*** Opening of Data to use ***
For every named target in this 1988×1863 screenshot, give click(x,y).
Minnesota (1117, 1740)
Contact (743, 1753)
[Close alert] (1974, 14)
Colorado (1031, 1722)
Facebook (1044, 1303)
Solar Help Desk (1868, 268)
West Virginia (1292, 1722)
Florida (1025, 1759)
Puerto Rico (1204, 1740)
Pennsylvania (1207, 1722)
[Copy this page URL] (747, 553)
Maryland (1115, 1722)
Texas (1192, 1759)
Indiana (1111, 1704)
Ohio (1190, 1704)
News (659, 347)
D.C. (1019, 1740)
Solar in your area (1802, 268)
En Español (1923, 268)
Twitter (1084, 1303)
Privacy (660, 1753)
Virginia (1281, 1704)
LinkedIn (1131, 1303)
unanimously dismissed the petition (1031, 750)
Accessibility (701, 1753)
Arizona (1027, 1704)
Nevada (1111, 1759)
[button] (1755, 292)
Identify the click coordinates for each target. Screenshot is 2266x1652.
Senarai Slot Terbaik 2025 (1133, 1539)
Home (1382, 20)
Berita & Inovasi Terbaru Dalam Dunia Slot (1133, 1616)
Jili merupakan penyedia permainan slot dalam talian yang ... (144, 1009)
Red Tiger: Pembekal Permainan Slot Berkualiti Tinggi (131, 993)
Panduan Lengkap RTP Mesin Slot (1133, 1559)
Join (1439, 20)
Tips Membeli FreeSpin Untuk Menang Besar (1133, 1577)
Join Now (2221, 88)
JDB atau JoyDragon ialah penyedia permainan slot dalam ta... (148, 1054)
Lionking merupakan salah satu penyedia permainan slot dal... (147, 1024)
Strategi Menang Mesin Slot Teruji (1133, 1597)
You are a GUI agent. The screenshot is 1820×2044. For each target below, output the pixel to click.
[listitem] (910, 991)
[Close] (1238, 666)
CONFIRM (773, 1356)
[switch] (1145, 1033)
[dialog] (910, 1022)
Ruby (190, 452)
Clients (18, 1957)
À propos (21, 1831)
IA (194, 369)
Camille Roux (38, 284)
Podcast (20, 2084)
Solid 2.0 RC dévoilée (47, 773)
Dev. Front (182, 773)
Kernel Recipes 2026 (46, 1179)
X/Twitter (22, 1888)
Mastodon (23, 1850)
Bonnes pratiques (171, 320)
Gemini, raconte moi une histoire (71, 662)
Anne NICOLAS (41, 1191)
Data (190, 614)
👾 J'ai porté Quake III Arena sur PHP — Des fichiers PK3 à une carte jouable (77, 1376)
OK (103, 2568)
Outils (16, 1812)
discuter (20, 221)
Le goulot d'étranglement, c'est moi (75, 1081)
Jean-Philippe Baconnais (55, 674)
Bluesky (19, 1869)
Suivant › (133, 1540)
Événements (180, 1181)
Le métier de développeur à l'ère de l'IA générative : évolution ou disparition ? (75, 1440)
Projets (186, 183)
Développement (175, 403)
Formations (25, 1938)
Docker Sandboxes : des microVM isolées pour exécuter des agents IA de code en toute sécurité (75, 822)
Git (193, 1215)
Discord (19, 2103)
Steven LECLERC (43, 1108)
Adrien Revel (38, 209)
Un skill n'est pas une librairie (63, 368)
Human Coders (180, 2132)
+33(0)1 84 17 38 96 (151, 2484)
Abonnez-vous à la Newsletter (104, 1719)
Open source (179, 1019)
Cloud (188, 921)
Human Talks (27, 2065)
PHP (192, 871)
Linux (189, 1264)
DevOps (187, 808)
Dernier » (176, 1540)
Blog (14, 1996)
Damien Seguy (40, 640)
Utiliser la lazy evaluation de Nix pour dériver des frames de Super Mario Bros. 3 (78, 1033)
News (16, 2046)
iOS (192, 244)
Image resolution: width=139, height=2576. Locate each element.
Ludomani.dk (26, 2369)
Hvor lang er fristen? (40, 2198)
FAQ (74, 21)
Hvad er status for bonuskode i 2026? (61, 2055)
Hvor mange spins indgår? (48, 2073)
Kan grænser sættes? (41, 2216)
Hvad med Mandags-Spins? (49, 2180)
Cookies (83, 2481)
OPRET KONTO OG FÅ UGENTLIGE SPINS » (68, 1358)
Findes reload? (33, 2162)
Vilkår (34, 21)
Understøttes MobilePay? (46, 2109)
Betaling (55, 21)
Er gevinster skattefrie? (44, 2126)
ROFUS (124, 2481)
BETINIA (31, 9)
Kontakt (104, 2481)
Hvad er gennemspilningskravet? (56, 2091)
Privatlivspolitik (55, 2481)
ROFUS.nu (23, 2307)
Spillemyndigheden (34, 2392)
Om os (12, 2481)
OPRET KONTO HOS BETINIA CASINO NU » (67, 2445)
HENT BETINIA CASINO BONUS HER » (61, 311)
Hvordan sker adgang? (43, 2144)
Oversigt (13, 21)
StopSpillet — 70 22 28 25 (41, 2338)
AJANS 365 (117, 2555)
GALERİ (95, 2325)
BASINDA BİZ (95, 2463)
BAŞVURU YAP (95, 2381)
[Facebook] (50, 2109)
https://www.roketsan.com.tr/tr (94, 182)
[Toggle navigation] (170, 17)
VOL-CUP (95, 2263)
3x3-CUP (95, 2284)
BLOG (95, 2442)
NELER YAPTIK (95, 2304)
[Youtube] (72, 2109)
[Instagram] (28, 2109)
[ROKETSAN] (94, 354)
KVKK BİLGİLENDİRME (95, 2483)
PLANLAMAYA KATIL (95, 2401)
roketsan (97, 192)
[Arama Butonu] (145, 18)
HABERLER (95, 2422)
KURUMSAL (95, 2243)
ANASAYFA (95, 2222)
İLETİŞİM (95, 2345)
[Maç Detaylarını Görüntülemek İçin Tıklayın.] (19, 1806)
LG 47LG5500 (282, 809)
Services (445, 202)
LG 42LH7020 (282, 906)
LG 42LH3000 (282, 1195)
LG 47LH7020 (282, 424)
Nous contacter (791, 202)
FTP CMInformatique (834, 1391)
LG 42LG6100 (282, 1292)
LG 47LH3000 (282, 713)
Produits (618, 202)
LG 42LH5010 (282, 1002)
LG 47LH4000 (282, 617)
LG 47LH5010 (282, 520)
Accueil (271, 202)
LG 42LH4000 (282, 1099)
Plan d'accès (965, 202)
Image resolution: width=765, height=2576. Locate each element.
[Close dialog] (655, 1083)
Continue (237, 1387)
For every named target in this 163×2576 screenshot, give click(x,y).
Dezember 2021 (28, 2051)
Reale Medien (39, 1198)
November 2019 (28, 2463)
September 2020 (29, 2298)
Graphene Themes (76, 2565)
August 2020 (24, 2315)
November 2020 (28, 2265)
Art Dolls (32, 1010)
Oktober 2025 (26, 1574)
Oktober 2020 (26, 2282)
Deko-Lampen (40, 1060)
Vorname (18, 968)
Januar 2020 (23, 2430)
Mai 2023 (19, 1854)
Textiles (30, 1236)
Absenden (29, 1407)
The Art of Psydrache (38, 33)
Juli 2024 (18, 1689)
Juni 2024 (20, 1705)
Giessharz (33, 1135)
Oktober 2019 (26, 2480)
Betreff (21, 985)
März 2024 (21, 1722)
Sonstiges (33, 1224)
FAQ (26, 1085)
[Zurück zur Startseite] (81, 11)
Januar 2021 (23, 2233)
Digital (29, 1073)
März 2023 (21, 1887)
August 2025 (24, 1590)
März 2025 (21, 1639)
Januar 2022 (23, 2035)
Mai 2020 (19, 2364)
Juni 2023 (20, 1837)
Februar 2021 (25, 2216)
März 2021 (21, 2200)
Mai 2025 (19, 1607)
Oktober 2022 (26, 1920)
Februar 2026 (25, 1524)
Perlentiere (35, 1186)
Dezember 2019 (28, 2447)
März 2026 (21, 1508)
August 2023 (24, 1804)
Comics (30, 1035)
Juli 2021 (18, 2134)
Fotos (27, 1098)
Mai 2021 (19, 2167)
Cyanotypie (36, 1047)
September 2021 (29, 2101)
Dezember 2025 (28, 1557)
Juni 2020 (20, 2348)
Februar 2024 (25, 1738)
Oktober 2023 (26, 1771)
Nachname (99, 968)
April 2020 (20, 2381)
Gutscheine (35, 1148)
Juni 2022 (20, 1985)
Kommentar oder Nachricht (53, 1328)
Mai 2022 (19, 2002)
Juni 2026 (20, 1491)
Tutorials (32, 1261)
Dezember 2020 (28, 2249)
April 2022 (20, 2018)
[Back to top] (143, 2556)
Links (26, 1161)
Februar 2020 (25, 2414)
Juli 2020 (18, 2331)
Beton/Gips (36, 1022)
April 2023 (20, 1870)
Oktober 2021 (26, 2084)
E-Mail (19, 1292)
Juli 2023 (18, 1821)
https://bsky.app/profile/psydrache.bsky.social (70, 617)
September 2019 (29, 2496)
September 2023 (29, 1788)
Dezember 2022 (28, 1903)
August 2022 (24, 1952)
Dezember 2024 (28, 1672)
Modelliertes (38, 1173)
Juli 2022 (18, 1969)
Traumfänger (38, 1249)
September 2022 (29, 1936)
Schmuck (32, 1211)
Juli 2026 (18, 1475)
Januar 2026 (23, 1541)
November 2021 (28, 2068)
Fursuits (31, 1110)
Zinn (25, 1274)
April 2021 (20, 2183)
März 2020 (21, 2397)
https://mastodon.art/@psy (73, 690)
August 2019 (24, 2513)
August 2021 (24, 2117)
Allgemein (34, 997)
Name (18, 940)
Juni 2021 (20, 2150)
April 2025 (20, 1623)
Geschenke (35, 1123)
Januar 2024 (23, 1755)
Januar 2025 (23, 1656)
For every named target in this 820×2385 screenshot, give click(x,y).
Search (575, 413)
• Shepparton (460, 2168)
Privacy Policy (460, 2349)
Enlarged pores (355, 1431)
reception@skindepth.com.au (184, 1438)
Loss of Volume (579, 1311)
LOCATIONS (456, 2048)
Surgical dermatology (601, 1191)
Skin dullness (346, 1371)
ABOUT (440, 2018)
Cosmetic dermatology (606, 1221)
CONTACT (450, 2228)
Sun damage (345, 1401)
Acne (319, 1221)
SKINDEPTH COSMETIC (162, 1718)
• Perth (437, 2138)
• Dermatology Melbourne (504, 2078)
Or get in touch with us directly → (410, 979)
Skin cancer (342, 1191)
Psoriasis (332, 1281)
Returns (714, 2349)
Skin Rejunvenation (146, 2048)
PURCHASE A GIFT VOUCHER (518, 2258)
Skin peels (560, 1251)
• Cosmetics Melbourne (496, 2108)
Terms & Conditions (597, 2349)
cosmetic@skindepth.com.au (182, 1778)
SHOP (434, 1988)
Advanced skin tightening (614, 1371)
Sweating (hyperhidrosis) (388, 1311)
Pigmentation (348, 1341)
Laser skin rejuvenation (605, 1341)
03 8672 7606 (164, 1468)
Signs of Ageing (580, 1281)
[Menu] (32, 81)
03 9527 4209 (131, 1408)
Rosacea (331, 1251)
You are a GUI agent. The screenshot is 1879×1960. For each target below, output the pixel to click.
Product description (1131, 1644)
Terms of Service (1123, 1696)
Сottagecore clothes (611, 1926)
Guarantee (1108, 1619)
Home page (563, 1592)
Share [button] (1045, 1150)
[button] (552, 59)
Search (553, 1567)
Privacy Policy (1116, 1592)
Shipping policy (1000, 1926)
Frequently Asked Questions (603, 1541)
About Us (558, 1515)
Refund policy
*** Close of Data to use ***
_Task instructions_
Send back exactly the lines of the listing above starting at the one with "Januar 2021 (23, 2233)" and ending at the one with "Februar 2020 (25, 2414)", inclusive, and no others.

_Answer box_
Januar 2021 (23, 2233)
Digital (29, 1073)
März 2023 (21, 1887)
August 2025 (24, 1590)
März 2025 (21, 1639)
Januar 2022 (23, 2035)
Mai 2020 (19, 2364)
Juni 2023 (20, 1837)
Februar 2021 (25, 2216)
März 2021 (21, 2200)
Mai 2025 (19, 1607)
Oktober 2022 (26, 1920)
Februar 2026 (25, 1524)
Perlentiere (35, 1186)
Dezember 2019 (28, 2447)
März 2026 (21, 1508)
August 2023 (24, 1804)
Comics (30, 1035)
Juli 2021 (18, 2134)
Fotos (27, 1098)
Mai 2021 (19, 2167)
Cyanotypie (36, 1047)
September 2021 (29, 2101)
Dezember 2025 (28, 1557)
Juni 2020 (20, 2348)
Februar 2024 (25, 1738)
Oktober 2023 (26, 1771)
Nachname (99, 968)
April 2020 (20, 2381)
Gutscheine (35, 1148)
Juni 2022 (20, 1985)
Kommentar oder Nachricht (53, 1328)
Mai 2022 (19, 2002)
Juni 2026 (20, 1491)
Tutorials (32, 1261)
Dezember 2020 (28, 2249)
April 2022 (20, 2018)
[Back to top] (143, 2556)
Links (26, 1161)
Februar 2020 (25, 2414)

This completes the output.